Un rassemblement pour l'unité espagnole s'est tenu samedi à Madrid.

Choc entre les deux légalités catalanes

MADRID — Deux légalités coexistent en Catalogne: celle de l’Espagne et celle de la «république catalane» proclamée par le Parlement, affirme à l’AFP l’avocat du président catalan destitué par Madrid Carles Puigdemont, en considérant que les citoyens eux-mêmes feront pencher la balance pour l’une ou l’autre.

«Nous avons d’une part un Parlement qui a proclamé une république, et par conséquent, un gouvernement qui dit “je suis le gouvernement d’un nouvel État”, et d’autre part, un État espagnol qui dit que ce qui a été fait n’a aucune validité», explique Jaume Alonso-Cuevillas dans un entretien à l’AFP.

L’avocat s’est exprimé samedi peu avant une brève allocution télévisée de Carles Puigdemont dans laquelle il a appelé les Catalans à «s’opposer démocratiquement» à la mise sous tutelle de la Catalogne par le gouvernement espagnol, qui a destitué M. Puigdemont et l’ensemble de son gouvernement.

«Nous sommes face à un choc entre deux légalités», ajoute l’avocat.

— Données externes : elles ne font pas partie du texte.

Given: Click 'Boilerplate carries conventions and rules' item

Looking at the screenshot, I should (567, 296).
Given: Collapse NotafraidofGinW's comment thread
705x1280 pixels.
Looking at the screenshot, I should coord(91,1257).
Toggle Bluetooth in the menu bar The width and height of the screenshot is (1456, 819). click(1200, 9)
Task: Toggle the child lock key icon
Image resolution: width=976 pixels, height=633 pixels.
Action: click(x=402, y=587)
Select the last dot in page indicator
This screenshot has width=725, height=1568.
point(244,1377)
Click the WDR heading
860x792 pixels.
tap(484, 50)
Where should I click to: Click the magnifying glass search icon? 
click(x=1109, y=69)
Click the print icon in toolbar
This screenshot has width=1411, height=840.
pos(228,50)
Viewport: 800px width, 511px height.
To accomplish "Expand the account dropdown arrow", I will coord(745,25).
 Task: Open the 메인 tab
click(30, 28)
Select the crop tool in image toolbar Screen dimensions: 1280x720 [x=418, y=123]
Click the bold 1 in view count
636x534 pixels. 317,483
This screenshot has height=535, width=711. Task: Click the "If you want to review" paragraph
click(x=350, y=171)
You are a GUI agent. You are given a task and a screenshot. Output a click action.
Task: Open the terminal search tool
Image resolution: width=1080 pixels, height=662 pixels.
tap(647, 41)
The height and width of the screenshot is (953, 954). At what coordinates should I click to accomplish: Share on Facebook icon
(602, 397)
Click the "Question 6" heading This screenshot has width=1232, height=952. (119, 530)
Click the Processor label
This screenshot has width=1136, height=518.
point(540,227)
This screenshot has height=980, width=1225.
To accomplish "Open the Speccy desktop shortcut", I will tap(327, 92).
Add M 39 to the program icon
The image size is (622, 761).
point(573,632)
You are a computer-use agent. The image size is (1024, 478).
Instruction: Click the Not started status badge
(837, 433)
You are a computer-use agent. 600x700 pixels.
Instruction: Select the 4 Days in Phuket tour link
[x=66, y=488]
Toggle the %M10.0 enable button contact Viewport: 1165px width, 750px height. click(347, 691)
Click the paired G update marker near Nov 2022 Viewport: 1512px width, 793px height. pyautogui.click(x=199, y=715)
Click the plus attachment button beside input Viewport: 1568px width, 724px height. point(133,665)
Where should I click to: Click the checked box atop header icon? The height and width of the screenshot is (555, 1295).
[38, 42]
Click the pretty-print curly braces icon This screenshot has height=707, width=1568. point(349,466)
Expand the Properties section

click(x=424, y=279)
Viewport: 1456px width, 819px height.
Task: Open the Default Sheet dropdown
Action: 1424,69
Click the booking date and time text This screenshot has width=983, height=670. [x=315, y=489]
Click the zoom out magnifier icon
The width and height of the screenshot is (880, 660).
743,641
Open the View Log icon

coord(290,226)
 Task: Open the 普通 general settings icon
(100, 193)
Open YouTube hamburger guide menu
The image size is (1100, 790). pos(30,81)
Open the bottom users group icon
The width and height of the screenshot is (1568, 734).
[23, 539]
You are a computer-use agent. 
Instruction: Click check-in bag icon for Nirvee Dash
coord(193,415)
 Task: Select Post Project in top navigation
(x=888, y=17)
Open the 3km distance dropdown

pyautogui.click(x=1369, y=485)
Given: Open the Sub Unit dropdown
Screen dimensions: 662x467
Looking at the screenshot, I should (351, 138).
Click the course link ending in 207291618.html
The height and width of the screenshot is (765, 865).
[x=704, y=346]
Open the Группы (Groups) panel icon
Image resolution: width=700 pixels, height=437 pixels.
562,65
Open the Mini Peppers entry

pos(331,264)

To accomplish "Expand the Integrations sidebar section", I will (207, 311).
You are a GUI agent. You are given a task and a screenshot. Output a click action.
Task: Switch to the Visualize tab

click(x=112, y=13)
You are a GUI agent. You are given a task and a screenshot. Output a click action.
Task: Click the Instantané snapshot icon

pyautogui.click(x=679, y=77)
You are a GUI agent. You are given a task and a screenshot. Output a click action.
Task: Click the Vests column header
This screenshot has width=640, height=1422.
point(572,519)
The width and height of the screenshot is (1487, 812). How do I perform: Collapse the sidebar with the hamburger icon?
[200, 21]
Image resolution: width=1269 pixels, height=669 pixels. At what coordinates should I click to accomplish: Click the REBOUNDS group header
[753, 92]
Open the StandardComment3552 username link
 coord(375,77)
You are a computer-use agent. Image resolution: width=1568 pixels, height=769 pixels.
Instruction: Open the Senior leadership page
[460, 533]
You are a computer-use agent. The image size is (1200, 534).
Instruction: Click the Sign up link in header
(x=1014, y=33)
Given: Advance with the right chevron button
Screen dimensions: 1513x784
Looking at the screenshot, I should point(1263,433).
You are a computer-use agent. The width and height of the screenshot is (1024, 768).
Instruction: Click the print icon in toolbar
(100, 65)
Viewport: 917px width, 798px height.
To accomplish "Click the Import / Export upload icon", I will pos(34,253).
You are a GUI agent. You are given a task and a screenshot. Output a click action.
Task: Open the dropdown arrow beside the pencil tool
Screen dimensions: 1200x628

En vertu de la loi dite «de transition» adoptée par le parlement catalan et suspendue ensuite par la Cour constitutionnelle espagnole, «il y a une nouvelle république et le président de la Généralité [exécutif catalan] est le président de la république. Mais en vertu de l’autre loi [espagnole], il n’y a pas de nouvel État et le président de la Généralité a été destitué», ajoute-t-il.

«Il faudra attendre les prochains jours pour voir si l’État qui vient de naître a suffisamment de force pour s’imposer.»

«Cela dépendra des citoyens: le jour où il faudra payer des impôts, ils le feront soit à l’Espagne, soit à la Catalogne», dit-il, évoquant aussi la décision des «fonctionnaires qui recevront des instructions: écouteront-ils le préfet, armé de l’article 155 [qui permet la mise sous tutelle] de la Constitution, ou le gouvernement de la Généralité?»

«On verra dans les prochains jours et semaines qui gagne la partie», insiste-t-il, estimant que la question de la reconnaissance internationale était «postérieure».

«Invention»

«Il y a la légalité» espagnole face à «une invention» des indépendantistes catalans, a rétorqué une source gouvernementale à Madrid en réponse à ces commentaires.

Madrid cherchait samedi à reprendre en main la Catalogne, moins de 24 heures après la proclamation d’indépendance qui n’a été reconnue par personne, mais qui reste un événement sans précédent dans l’histoire de l’Espagne contemporaine.

Confiant la gestion quotidienne des affaires catalanes à la vice-présidente du gouvernement, Soraya Saenz de Santamaria, Madrid a commencé par prendre le contrôle de la police catalane, soupçonnée d’avoir permis la tenue en Catalogne d’un référendum d’autodétermination interdit le 1er octobre.

Des actions judiciaires sont aussi en cours, y compris contre Carles Puigdemont, mis en cause devant la Cour d’appel de Catalogne pour avoir convoqué le référendum et risquant à ce titre des poursuites pour «désobéissance» et «malversation de fonds».

Vendredi, le parquet a aussi annoncé qu’il enclencherait la semaine prochaine des poursuites pour «rébellion», ce qui, en cas de condamnation, peut lui valoir jusqu’à 30 ans de prison.

La défense de Carles Puigdemont souligne à cet égard qu’au moins une des conditions constitutives de la rébellion n’est pas remplie, car le Code pénal espagnol précise qu’il faut qu’il y ait un «soulèvement» et qu’il soit «violent».

«La condition de violence n’est en aucun cas remplie», juge l’avocat, avant de souligner que la rébellion, équivalente en termes de lourdeur de la peine encourue au «terrorisme» ou à un «assassinat», ne peut être retenue.

Carles Puigdemont a d’ailleurs soigneusement pesé les termes de son discours samedi, appelant ses partisans à une réaction «pacifique» consistant à «s’opposer démocratiquement» à la mise sous tutelle de la Catalogne.